One of the most important things a writer can do to improve their writing, is to become a good editor. Writing well, is a result of what you take out of a post, as much as what you put into it. You’ll need to take out the spelling errors, grammar errors, and the clutter.
The spelling errors are the easiest to remove. Spell checkers are built into most writing tools and are even embedded in the some web browsers. For anyone using a computer, there is no good excuse for misspelled words.
Proof-reading your text for grammar and readability is much harder. Fortunately there are many online resources for writers. Below are two online checkers that may help you improve by showing you weak points in your readability or grammar.
If you’ve used Microsoft Word, you might be familiar with it’s readability statistics. It gives a quick test score called the Flesch-Kincaid (FK) Grade Level. The FK score tells you what U.S. grade school level is needed to fully understand your writing. Generally, a score close to 7 (7th grade) is recommended for general audiences.
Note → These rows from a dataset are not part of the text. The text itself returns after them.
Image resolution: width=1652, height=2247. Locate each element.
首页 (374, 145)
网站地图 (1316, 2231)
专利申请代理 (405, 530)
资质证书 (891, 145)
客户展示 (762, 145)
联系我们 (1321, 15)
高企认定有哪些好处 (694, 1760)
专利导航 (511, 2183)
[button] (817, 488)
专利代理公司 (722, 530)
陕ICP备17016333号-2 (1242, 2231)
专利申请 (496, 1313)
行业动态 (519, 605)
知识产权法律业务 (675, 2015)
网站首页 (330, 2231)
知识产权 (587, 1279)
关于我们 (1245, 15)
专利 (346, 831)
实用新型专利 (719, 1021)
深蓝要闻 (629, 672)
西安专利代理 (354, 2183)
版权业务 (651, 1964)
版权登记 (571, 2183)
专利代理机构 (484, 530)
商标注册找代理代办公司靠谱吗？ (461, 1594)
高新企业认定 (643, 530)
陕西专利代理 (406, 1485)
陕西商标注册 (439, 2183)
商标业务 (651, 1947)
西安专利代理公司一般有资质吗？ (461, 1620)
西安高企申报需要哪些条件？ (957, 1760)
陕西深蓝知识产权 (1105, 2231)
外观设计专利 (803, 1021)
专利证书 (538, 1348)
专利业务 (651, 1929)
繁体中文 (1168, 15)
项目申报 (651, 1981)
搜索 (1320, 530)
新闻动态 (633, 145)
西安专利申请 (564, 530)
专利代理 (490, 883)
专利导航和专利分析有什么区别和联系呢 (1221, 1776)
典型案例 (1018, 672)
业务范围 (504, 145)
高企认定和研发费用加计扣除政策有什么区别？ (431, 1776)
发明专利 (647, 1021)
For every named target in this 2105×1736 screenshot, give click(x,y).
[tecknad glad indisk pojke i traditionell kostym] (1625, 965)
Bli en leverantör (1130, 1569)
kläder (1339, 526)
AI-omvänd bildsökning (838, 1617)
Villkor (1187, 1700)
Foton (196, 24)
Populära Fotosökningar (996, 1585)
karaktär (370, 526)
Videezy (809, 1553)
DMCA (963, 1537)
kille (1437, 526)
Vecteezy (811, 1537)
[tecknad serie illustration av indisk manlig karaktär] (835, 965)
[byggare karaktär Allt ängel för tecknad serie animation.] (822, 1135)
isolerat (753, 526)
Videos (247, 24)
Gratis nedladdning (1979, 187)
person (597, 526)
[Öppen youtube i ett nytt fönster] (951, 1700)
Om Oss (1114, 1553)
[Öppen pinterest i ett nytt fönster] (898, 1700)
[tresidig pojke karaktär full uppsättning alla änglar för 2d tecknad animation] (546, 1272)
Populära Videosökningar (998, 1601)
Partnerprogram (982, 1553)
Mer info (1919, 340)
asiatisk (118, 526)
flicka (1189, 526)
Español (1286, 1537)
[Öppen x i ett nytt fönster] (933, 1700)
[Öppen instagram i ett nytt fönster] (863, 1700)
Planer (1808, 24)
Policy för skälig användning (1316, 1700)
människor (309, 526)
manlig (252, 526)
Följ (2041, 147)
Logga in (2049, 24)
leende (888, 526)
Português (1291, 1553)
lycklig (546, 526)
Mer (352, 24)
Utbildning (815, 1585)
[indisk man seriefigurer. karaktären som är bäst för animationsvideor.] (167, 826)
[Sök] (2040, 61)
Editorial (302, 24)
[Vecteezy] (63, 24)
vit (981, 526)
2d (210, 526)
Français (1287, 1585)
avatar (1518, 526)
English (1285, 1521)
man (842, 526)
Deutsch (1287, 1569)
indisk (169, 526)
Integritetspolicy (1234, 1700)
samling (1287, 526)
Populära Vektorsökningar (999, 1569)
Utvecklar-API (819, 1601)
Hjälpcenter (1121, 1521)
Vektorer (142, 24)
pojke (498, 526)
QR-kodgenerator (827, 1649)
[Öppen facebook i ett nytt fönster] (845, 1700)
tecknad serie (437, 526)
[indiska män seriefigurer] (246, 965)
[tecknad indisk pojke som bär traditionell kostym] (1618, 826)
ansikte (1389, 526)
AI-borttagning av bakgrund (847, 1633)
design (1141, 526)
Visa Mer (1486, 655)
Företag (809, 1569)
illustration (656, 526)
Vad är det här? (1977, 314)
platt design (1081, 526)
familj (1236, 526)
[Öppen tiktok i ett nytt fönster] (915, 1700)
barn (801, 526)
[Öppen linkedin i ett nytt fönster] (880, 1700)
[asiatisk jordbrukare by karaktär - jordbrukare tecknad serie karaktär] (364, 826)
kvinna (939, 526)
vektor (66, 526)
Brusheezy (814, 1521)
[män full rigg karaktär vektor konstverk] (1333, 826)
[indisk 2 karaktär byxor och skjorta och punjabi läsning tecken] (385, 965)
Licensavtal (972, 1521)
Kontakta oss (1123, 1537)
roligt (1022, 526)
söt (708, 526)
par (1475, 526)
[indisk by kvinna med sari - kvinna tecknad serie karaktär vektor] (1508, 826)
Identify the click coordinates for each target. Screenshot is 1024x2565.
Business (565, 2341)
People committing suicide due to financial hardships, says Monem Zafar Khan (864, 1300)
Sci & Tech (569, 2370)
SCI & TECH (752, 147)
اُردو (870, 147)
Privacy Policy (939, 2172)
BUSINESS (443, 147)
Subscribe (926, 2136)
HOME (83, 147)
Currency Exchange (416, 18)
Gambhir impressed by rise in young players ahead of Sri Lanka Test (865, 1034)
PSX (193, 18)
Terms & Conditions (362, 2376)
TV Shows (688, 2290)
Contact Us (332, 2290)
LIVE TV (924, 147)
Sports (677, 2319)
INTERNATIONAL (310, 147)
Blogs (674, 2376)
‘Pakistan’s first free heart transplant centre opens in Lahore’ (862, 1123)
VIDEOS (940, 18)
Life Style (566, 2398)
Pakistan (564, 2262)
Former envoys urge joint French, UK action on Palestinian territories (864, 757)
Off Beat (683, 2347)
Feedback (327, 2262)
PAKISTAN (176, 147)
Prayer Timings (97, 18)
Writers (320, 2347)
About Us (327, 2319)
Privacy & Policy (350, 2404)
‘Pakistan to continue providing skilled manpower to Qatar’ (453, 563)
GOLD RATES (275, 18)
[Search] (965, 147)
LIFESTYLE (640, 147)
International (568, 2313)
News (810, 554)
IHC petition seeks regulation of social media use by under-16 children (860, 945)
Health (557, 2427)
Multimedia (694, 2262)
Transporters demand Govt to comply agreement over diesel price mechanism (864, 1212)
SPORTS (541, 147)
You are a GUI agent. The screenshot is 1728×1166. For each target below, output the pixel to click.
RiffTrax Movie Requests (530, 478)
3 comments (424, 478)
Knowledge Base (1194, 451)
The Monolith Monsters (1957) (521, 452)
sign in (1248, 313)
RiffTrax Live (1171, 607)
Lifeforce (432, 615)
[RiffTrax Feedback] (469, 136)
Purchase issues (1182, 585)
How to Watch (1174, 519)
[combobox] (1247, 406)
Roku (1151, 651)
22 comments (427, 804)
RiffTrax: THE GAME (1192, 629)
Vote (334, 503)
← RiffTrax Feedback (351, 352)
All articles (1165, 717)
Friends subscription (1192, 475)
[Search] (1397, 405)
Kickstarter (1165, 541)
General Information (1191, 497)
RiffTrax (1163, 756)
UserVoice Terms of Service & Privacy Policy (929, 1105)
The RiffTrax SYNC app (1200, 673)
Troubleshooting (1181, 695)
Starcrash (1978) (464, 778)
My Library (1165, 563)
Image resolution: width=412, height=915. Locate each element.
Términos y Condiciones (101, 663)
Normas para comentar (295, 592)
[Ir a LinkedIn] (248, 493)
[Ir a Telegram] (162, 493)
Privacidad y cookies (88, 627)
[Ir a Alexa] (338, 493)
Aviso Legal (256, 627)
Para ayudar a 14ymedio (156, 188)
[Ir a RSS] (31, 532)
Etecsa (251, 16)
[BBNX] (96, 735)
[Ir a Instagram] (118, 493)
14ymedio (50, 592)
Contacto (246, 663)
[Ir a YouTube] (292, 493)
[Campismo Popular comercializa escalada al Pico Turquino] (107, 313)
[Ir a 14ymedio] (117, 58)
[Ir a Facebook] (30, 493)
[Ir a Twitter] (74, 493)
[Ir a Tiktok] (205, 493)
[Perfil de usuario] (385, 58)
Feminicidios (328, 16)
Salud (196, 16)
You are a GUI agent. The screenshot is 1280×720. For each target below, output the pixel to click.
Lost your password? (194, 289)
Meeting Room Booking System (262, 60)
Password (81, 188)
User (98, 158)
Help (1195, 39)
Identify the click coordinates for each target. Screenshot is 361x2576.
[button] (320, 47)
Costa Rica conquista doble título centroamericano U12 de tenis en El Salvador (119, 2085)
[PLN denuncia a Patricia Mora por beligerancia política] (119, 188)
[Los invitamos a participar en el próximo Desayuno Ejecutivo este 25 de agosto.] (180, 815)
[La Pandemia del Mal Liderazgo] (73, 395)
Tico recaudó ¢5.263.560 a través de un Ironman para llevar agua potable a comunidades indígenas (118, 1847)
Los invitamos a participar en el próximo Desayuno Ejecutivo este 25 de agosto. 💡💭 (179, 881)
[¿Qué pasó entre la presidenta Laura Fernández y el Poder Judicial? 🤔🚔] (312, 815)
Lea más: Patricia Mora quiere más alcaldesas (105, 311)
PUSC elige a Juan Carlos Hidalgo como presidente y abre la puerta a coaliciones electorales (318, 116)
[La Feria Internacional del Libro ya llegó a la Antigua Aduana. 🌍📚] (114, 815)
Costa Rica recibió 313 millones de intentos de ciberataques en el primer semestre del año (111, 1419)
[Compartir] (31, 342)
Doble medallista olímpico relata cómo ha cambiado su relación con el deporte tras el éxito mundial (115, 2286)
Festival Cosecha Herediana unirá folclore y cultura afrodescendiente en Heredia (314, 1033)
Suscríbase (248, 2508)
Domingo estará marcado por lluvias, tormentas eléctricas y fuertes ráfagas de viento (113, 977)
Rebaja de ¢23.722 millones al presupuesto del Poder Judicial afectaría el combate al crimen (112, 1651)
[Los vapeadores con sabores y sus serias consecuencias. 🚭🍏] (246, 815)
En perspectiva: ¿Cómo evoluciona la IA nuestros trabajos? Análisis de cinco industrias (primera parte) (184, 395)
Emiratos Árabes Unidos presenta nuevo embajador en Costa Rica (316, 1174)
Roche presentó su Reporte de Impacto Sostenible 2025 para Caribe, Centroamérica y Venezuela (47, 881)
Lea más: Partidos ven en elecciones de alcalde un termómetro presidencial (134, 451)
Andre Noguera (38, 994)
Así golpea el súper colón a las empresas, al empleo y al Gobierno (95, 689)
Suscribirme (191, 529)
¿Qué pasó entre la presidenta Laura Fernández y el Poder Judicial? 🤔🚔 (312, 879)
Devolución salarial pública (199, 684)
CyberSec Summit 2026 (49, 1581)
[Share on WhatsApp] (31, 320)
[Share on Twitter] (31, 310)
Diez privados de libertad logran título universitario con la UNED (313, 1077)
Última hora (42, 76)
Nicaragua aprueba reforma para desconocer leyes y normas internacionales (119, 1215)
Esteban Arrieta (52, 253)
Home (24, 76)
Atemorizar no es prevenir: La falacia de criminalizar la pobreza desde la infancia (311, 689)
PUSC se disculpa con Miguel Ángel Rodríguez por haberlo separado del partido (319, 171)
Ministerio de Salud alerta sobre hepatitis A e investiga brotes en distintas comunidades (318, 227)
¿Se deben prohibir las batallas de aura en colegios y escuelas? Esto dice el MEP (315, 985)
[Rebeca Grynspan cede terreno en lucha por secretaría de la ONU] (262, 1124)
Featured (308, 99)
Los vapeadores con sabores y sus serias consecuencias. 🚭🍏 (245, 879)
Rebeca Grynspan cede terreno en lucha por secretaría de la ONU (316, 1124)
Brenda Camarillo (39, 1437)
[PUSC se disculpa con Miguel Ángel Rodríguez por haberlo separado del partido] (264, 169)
I’ve found a great site that gives your text not only an FK level, but plenty of other information as well. It’s called ADDEDBYTES – Check Text Readability.
Here’s a screen-shot of the results from the first three paragraphs of this article. I think I did pretty well.
There are several scores shown here. Most of them don’t make much sense unless you study what they mean. There are links next to each score that lead to more information if you are interested.
I pay the most attention to the Average Grade Leveland the SMOG index. The average grade is pretty understandable, since it’s simply the average of the scores shown. The SMOG index tells you how much gobbledygook you have included in your post. Gobbledygook is words that are used only in special cases, such as political speeches and scientific or technical papers. These are words that most people don’t understand. I try to keep the SMOG below 6 by using common words that everyone knows.
Recently, I told one of my fellow bloggers that their post was too lofty. New writers are always tempted to show off by using long sentences and lots of fancy words. I asked another blogger if they were writing poetry or writing a software review. A light punch in the belly will usually wake people up.
Good writers impress people with humor or great ideas, not fancy speech. Write to your readers like you are talking to a good friend.
Another site I found recently, checks your text for mistakes in grammar. I’ve never found a tool that catches most grammar mistakes, so don’t be disappointed when you discover the same thing.
Language Tool will catch the obvious grammar errors, but it will also generate plenty of false errors. Computers are still only as smart as an insect at this time, so I’m not surprised. Humans rule, and only an experienced editor will catch most grammar problems.
Here’s an example of the results from the Language Tool.
In this case, it found three errors, yet only one of them was a real error. Despite the false errors, if you need help finding grammar mistakes, the Language Tooloffers you a chance to find the most obvious problems.
Hearing your written words read out loud is an easy way to catch errors of all kinds. Try to find a friend who can read your writing back to you. If you are on your own, read it out loud to yourself. My wife mentioned that it might be good to have a text-to-speech tool read your post to you.
Thanks for reading this long post. If it helps at least one person write better, I’ll be happy.